Personally I am open to ALL xTalks, including retro-xTalks with bare-metal or via emulation.
I DO currently have macs that can run macOS 6 - 7, 7 - 9, 10.0 - 12.5 (current), but I wasn't planing on trying to back-port anything to do with the IDE.
As far as OXT IDE based on LC CE is concerned 10.9 is the build target for 9.x, which is a real pain in the ass because you need like 4 copies of X-code for the SDKs to build the thing on newer macOS versions. I'm supporting additional (and newer than 10.9) macOS features such as darkMode via Extension Builder. I suspect most things in v.9.xx would work just fine on 10.7 Lion or 10.6-Snow running in 64bit mode, but you can't just change the app's minimum system version in the info.plist (I tried) and have it launch, it would need to be recompiled to run on older stuff.
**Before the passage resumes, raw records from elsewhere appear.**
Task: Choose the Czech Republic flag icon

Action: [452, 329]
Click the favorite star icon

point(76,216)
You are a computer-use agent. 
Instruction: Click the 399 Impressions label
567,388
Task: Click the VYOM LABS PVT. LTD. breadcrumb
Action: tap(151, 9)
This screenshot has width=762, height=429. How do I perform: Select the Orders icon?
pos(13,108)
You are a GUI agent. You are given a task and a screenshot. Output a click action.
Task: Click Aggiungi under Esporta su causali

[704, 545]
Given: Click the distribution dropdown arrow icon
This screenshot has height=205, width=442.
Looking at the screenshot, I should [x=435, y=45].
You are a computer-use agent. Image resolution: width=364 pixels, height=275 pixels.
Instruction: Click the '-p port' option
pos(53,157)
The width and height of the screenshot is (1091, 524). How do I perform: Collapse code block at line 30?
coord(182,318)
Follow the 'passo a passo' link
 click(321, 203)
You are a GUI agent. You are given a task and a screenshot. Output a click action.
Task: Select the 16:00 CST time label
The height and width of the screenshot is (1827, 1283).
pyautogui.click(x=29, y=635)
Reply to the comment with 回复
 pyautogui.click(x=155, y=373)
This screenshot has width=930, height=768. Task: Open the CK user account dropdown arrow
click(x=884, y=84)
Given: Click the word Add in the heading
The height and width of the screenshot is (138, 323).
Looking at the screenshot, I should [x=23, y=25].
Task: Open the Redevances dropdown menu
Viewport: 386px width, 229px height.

LC CE 6.6 or 6.7 was last builds with PowerPC support.
Not sure what was last Unix/BSD support version?
I wonder how hard that would be to port the IDE Engine to FreeBSD?
What could probably be incorporated into OXT fairly easily, would be adding the 6.x -7.x-8.x engines as deployment options, and there could be checks to ensure a stack doesn't use newer features before building as standalone. So. then if you have a simple stack with no widgets or SVG graphics, and you want to build it as an app to run on macOS 10.4 Tiger PowerPC running on a 1998 PowerMac9600 (I've done it) with G4 upgrade, you could. I don't think that's worth much effort though, since you could just directly fire-up old versions of xTalks on those systems already.